But Worsley’s Melanesians make their heresies in a new world, a world full of contradictory and uneven social phenomena, the result of the indiscriminate and plundering expansion of a dynamic and then quickly decadent economic system, modern capitalism. Over a hundred years ago the consequences of the expansion capitalism were described by Marx and Engels.
Conservation of the old modes of production was ... the first condition of existence for all earlier industrial classes. Constant revolutionizing of production, uninterrupted disturbance of all social conditions, everlasting uncertainty and agitation distinguish the bourgeois epoch from all earlier ones. All fixed, fast-frozen relations, with their train of ancient and venerable prejudices and opinions, are swept away, all new-formed ones become antiquated before they can ossify. [6]

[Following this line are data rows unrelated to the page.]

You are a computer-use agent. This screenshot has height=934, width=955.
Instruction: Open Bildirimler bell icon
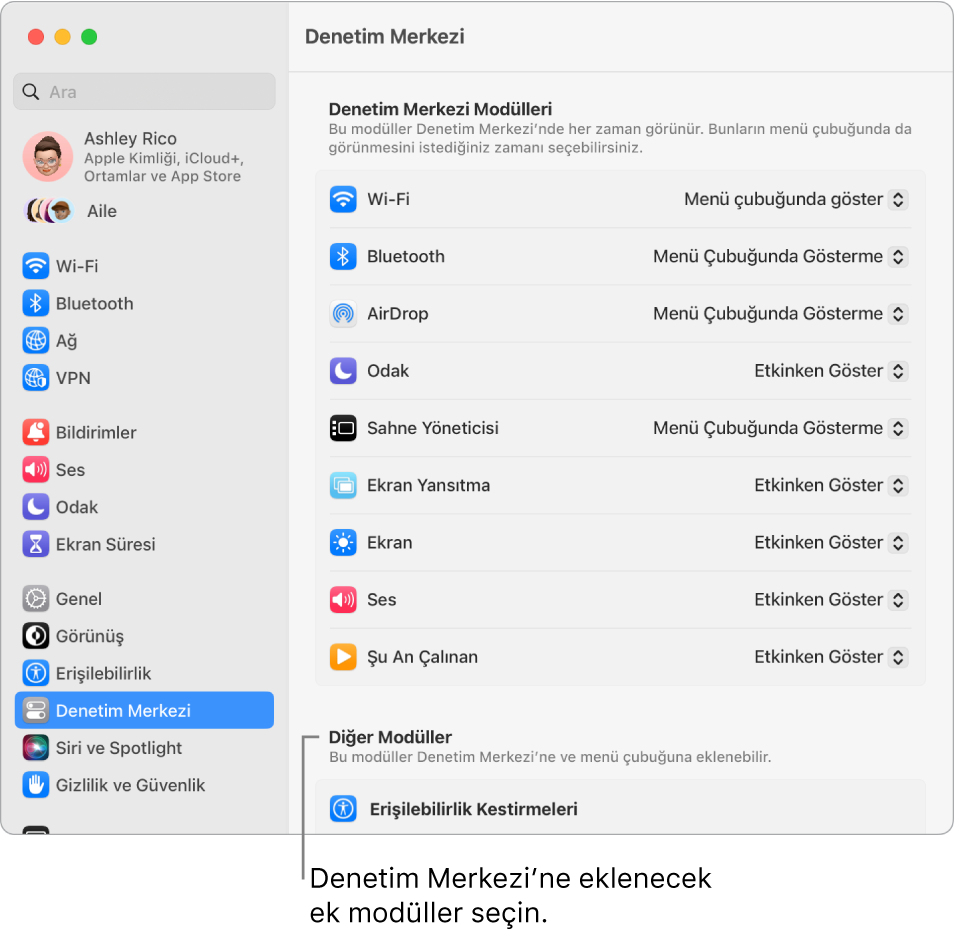pos(36,432)
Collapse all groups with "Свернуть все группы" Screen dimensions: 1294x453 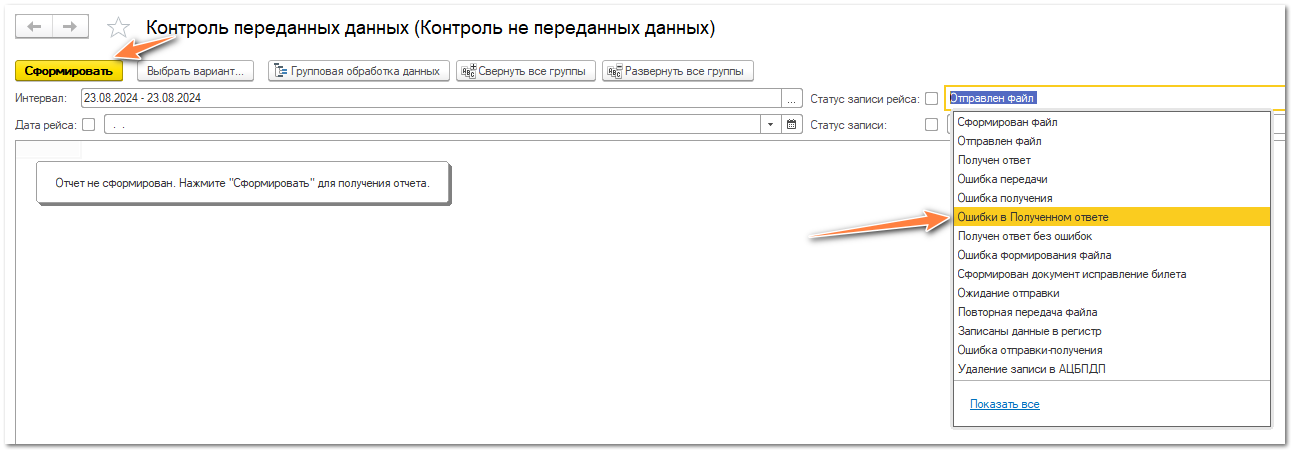[526, 71]
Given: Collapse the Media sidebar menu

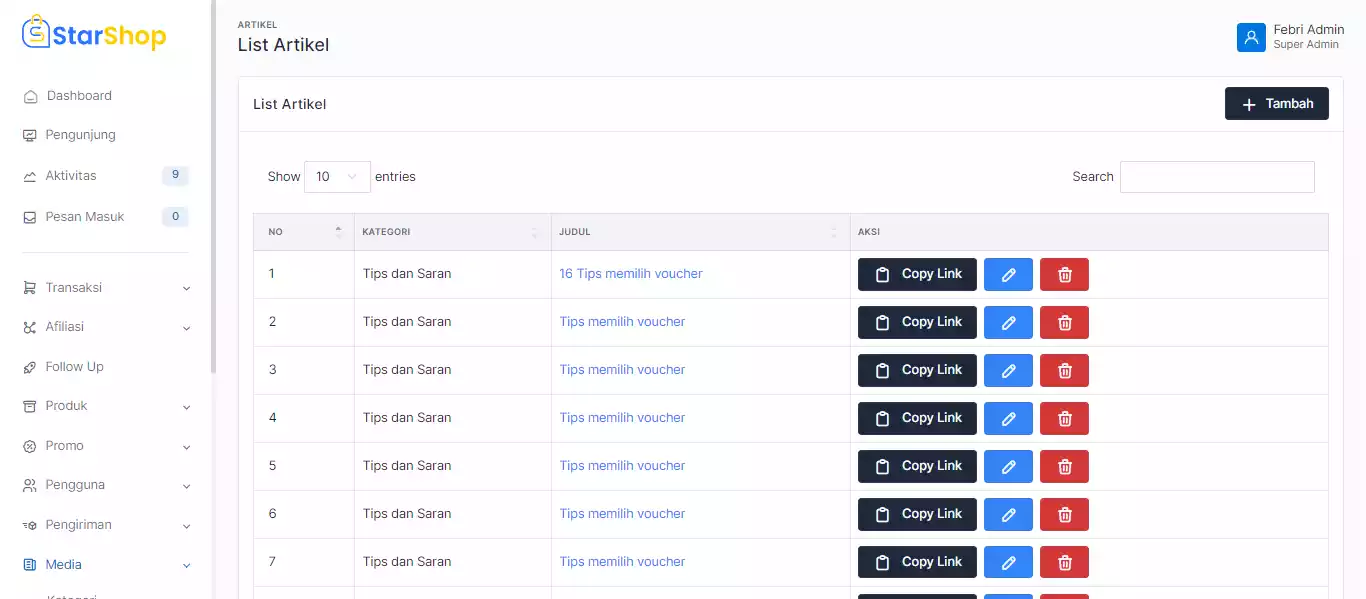Looking at the screenshot, I should pos(106,565).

The dispossessed medieval peasant and worker experienced only the first rumblings of this transformation. In the period of imperialism, with capitalist relations rapidly and unevenly imposed in the most primitive social conditions, the consequent social disintegration is swift and thorough. New wants are introduced, new forms of exploitation are introduced, people’s destinies become subject to the vagaries, no longer only of nature, but of the world market in raw materials and manufactured goods, and the struggle for world domination by the imperialist powers.

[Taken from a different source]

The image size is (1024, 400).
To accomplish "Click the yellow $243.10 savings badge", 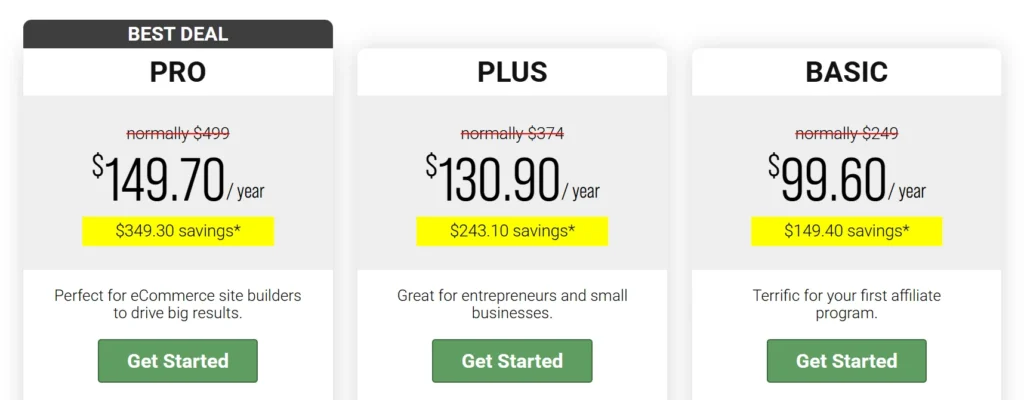I will click(x=512, y=231).
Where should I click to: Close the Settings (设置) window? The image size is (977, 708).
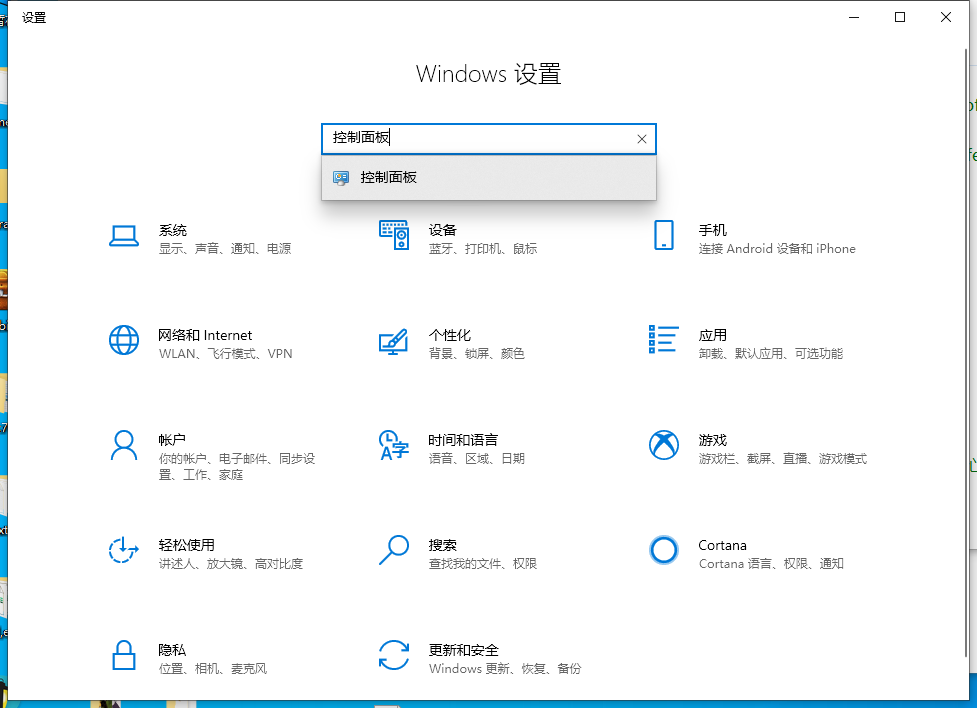[946, 17]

In many colonial or semi-colonial areas which were technologically backward and characterized by small-scale subsistence economies based on primitive cultivation, the fate of the ‘Christianity’ brought by the missionaries has been the same as that of the Roman Church in medieval Europe. People disorientated by economic and political disasters which had the force of natural calamities and yet were not of their own making at all, found in the Book of Revelation and the declamations of the Old Testament prophets a message which is at the same time a consolation for earthly misery and a unifying idea for a movement of protest against the oppressor. Worsley reminds us in this connexion of ‘the Jesuit who was strongly opposed to making the Bible directly available to Chinese peasants because of the conclusions they drew from reading it: “from any point of the exegetical compass, a Chinaman can find his way up to the great rice problem.” [7] Worsley brings together all the published data on revolt in the Melanesian area, where the social structure was very different in scale from the medieval towns or the nascent nationalities. Any village of more than 200 inhabitants was exceptionally large, and would occur only in very fertile conditions. Yet from among these peoples was thrown up a succession of prophets and’ agitators who brought from the colonialists accusations almost identical with those used against the medieval heretics. For example, Apolosi, a Fijian prophet, was accused by a Government spokesman of ‘intrigue, sedition, and lechery and debauchery on a heroic scale, ranging from drunken orgies to rape and incest’. [8]

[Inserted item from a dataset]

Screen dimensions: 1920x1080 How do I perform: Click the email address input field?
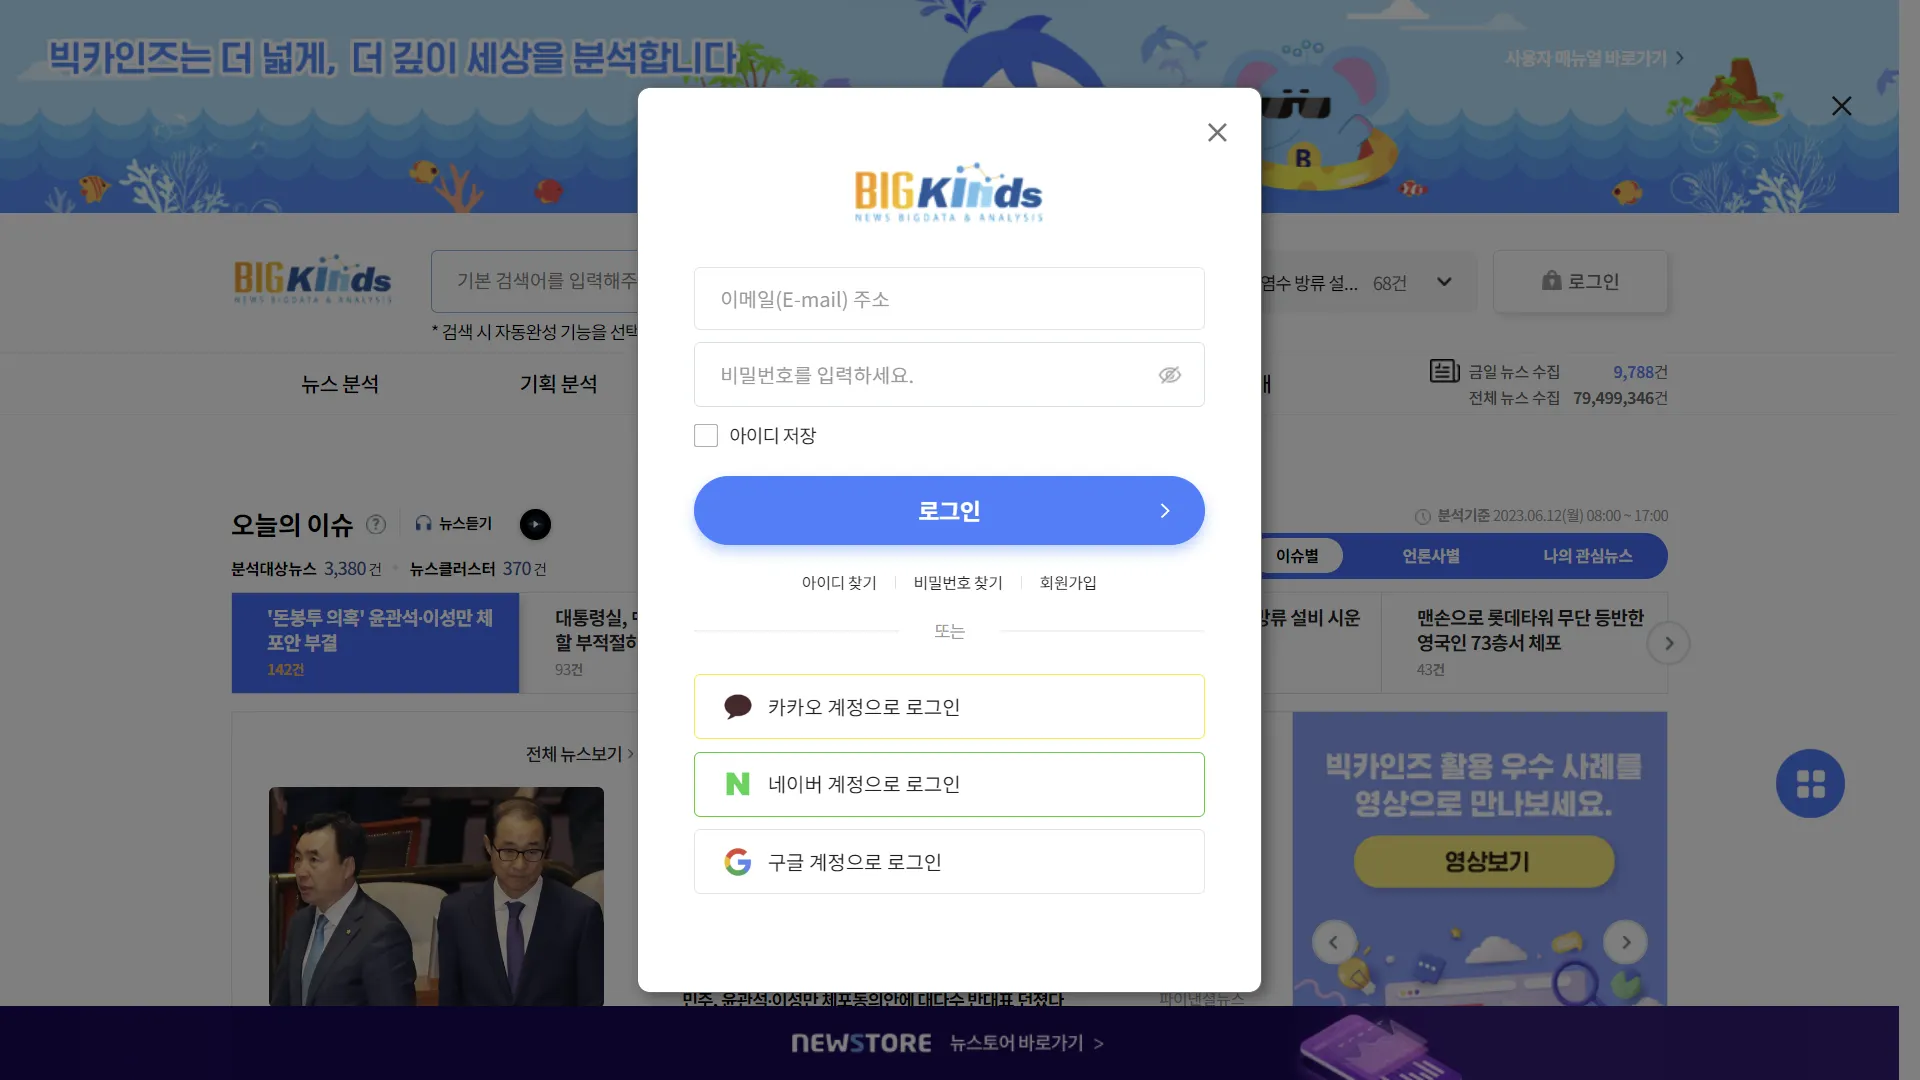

Two essential factors explain the similarity between the millenarian movements of Melanesia and of medieval Europe. In the first place, there were background circumstances of masses of people being thrown into social insecurity through the dissolution of social bonds by the ‘external’ forces of the market, even though this was at two very different levels of economic development. Secondly, the search for ideological expressions of the frustrations and aspirations growing out of this social dislocation could work only through the ‘thought-material’ ready to hand. This relative autonomy and continuity of systems of thought always qualifies the reflection of social reality in men’s minds. As Engels long ago pointed out [9], the expressions of social thought inevitably took religious form in the period between the Roman Empire and the rise of modern industry, because of the complete domination of intellectual life by the Church, and the latter’s role in maintaining a semblance of political organization in Europe after the collapse of Rome. Similarly in Melanesia the only semblance of education brought by the Europeans was mission education, Christian dogma, the ideology of reaction and not of the progressive tendencies in capitalist society, i.e., those of natural science and scientific socialism. The discovery of their true interests was thus a tortuous path for these victims of imperialism; they had to go through the experience of the ‘thick end’ of imperialism in its most decadent phase, and in addition their path to interpreting this experience had first to go through the distorted and backward ideology which was brought by the whites, an ideology long out of date.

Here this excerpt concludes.